The Race to Achieve Community Immunity

As more and more people get vaccinated against COVID-19, the question on all our minds is: How much longer will this pandemic last? A popular idea is that in the coming months, we’ll achieve herd immunity and life can go back to normal.

Herd immunity (many prefer the more humanizing term “community immunity”) is the concept that if a sufficient proportion of a population is immune to a virus through vaccination or prior infection, the virus is less likely to spread from person to person.

Achieving herd immunity for COVID-19 is possible but threatened if we are not vaccinating our population fast enough to outpace the spread of more infectious COVID-19 variants, says UNC Health infectious diseases specialist David A. Wohl, MD.

“Our concept of community immunity needs to shift,” Dr.

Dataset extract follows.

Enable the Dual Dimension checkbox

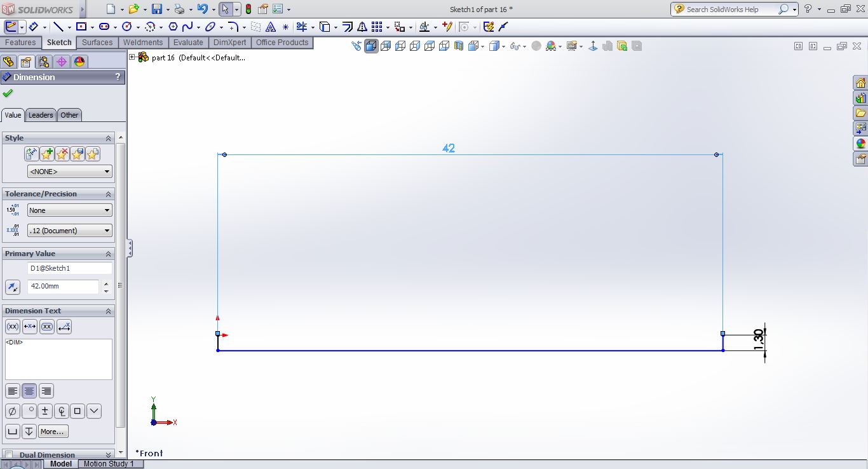click(9, 455)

Wohl says. “When we talked about community immunity before, we were talking about it against one dominant virus. Now we have to think not only do we need large-scale immunity against the predominant virus that was circulating most of last year, we now need the population to be largely immune to the circulating UK variant (B.1.1.7) and, more importantly, variants identified in South Africa and Brazil.”

The Race Against the Variants

Herd immunity is generally achievable only with high vaccination rates, which have not yet been attained, even with millions of Americans getting vaccinated every day.

“We finally have widespread vaccination rates right this moment, which is what we need because our vaccines do offer a good measure of protection against these variants,” Dr. Wohl says. “But will this be enough?”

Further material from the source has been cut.